Cuando a las ocho de la mañana mujeres y hombres formaban las largas colas por separado para recibir la ración diaria de sorgo, lentejas y aceite, Michelle y su colega eran los únicos humanitarios presentes en el estadio. “Tenemos que distribuir jabones y no hay nadie aquí, el gobierno no está haciendo nada.”
En el desolado baldío donde los niños corretean entre los campamentos improvisados, mientras los hombres deambulan sin rumbo de un extremo al otro, la comida que se reparte diariamente no alcanza. “No hay comida, pero lo peor es el frío durante la noche, estos niños no están acostumbrados”, se lamentaba el anciano sentado sobre la cama metálica.
“La visión del gobierno es llevar a la gente a las zonas rurales y evitar la instalación permanente de los repatriados, por ese motivo los servicios son limitados”, dice el ministro de Sanidad del estado de Upper Nile, Stephen Lor.
Previo al plebiscito, el gobierno autónomo del sur de Sudán había ofrecido a los sudaneses del sur instalados en el norte transporte, tierra y alimentos por tres meses. Sin embargo, la penosa imagen del estadio de Malakal se repite a lo largo de los grandes pueblos del sur, donde miles de personas siguen esperando. Según estimaciones de las organizaciones humanitarias, hay dos millones de sudaneses del sur viviendo en el norte, de los cuales más de cien mil han regresado en poco más de un mes.
La portavoz de Médicos Sin Fronteras en Malakal, Lydia Geirsdottir, afirma que si las relaciones entre el norte y el sur se tensaran con la confirmación de la secesión, se produciría un desborde. “En pocos meses podría llegar más de un millón de personas.”

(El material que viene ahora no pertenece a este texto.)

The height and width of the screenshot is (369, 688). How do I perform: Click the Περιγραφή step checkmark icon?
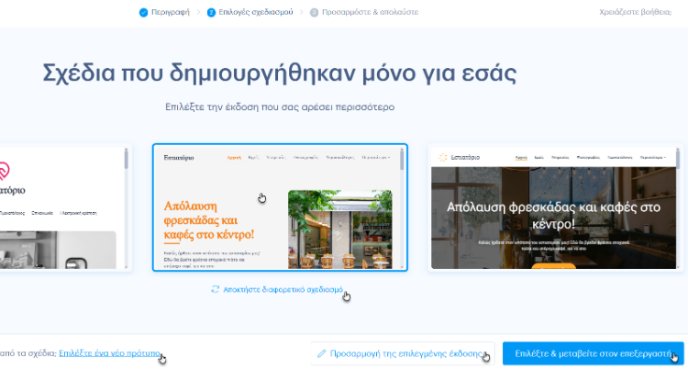click(143, 13)
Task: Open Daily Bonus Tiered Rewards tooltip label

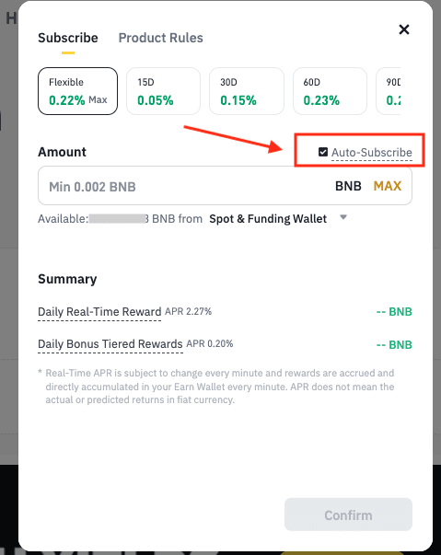Action: (110, 344)
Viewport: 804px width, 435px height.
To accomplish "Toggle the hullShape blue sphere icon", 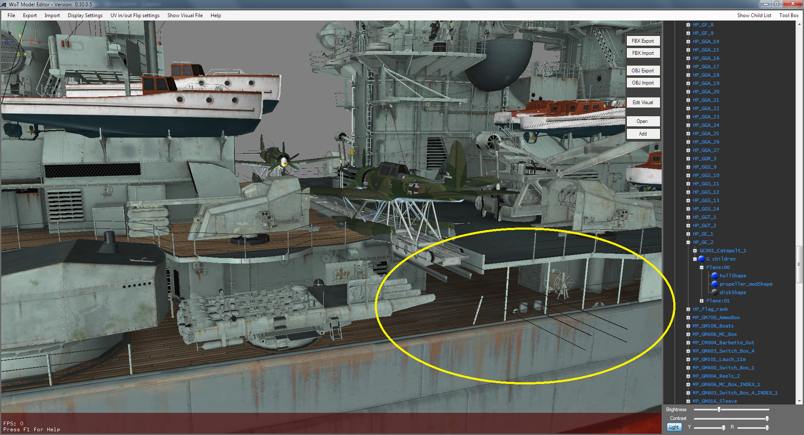I will click(x=715, y=276).
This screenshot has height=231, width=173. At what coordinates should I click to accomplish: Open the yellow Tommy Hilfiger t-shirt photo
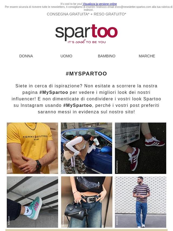tap(32, 148)
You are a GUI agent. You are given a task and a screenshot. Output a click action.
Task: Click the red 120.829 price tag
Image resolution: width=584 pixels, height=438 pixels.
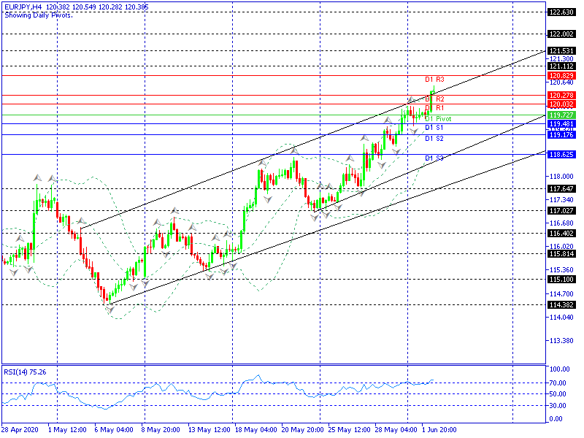click(x=561, y=76)
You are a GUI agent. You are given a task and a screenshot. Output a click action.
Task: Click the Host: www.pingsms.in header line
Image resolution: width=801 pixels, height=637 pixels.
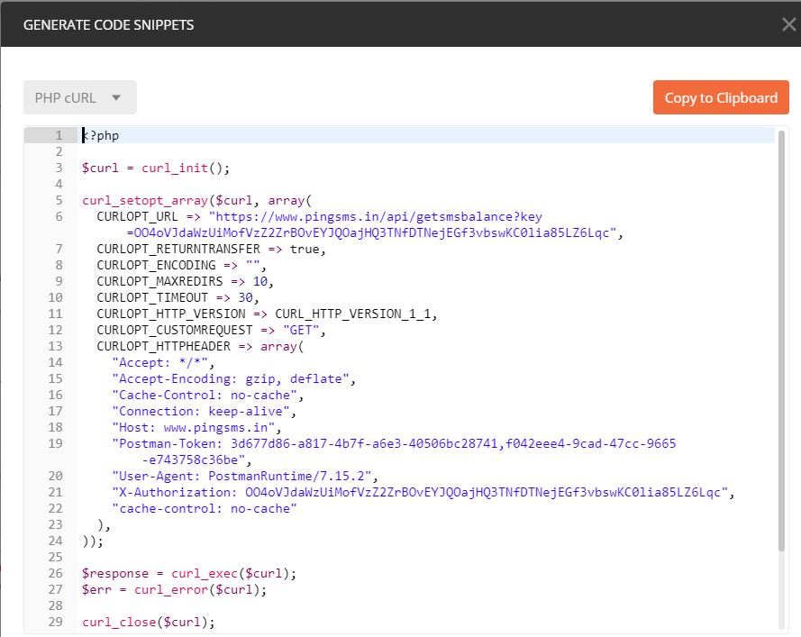(196, 427)
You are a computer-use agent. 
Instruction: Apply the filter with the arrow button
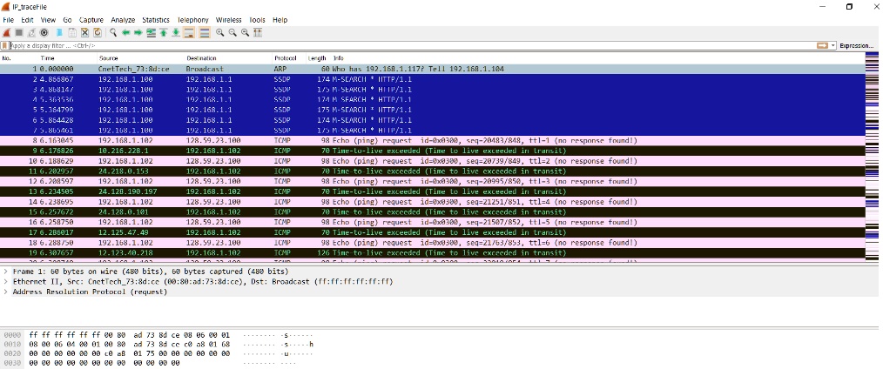[821, 45]
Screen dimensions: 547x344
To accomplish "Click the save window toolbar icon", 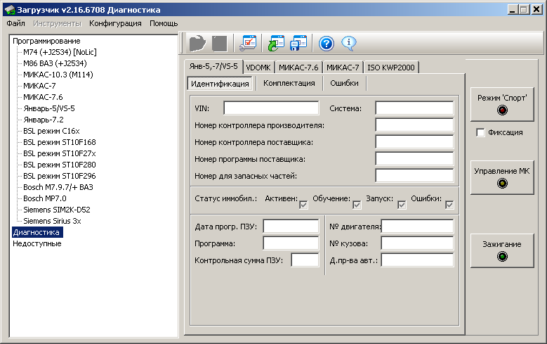I will [x=298, y=44].
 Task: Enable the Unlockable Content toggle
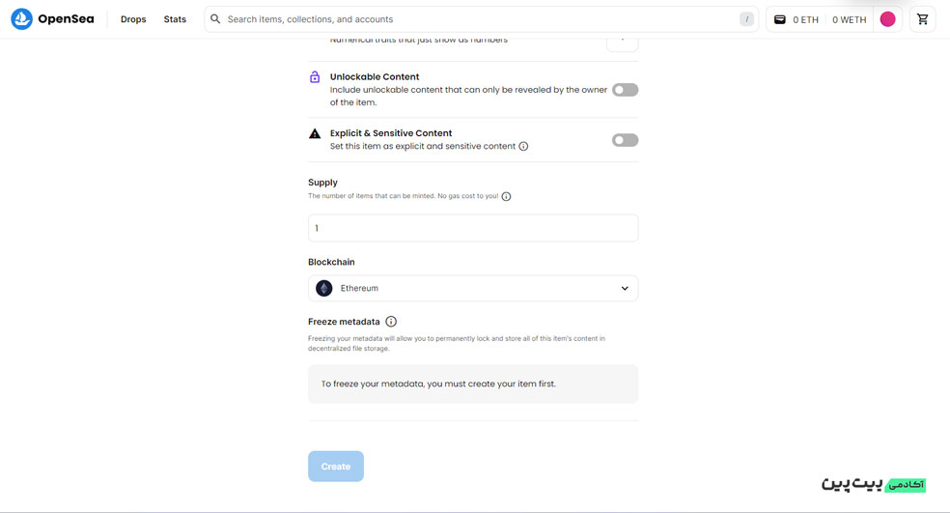pos(625,90)
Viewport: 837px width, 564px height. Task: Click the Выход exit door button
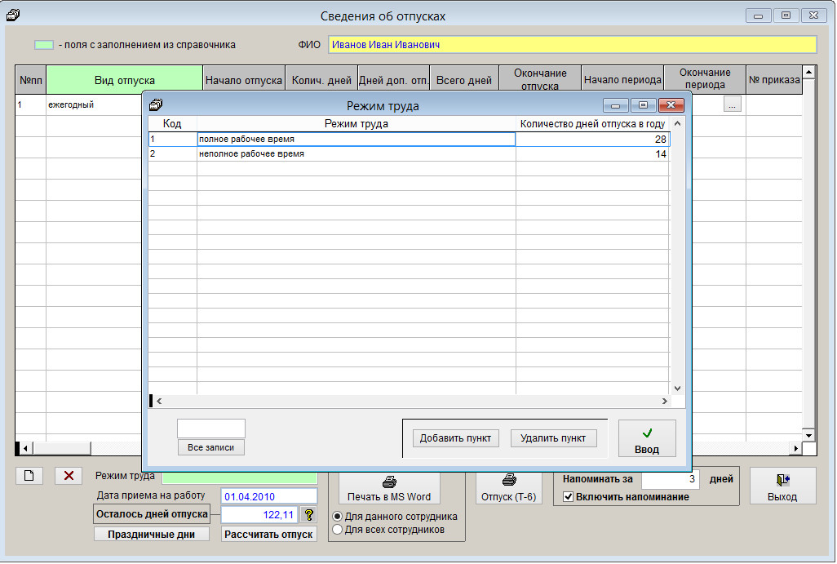(x=782, y=488)
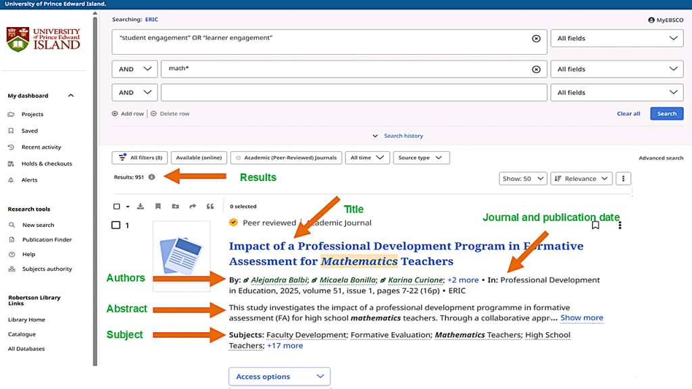Open the Access options dropdown
This screenshot has width=692, height=389.
point(280,377)
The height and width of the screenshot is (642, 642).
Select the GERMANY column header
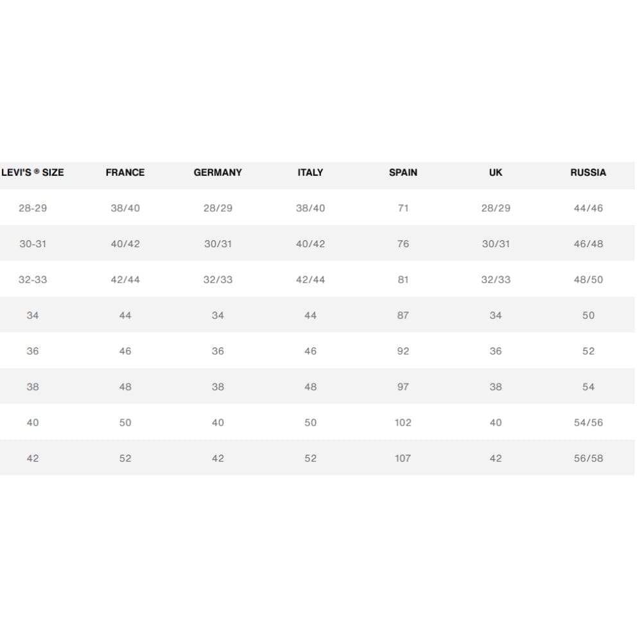coord(218,172)
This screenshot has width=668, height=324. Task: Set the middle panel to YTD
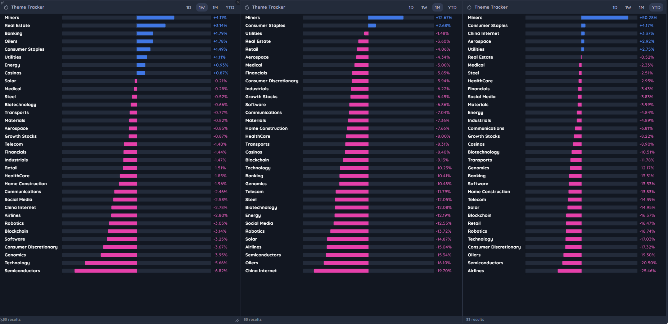pos(452,8)
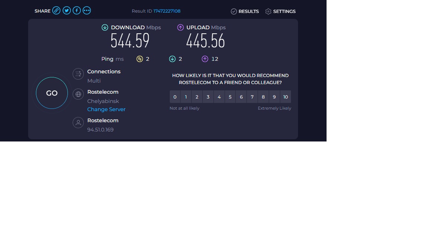Click the download arrow icon
427x240 pixels.
pyautogui.click(x=105, y=27)
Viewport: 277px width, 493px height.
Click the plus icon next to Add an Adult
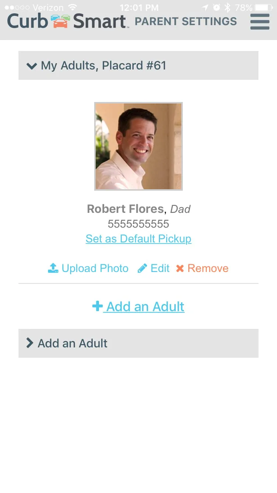click(97, 306)
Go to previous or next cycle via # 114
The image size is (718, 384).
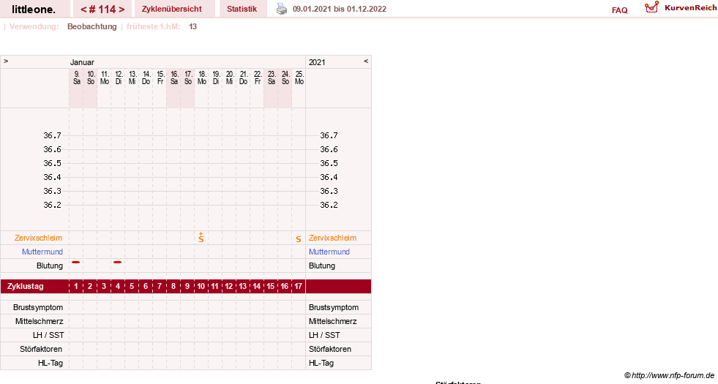point(102,9)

Por el momento al estadio siguen llegando autobuses llenos de gente que se encuentra con que el polvo, el frío y el hambre, serán inevitables. Mientras tanto a unas pocas cuadras del estadio, en una simpática clínica veterinaria con dos ambulancias de Naciones Unidas estacionadas en la puerta, una decena de soldados, tres veterinarios y cuatro asistentes bien equipados con túnicas y guantes de látex atienden pacientemente a un caballo, un burro y una cabra.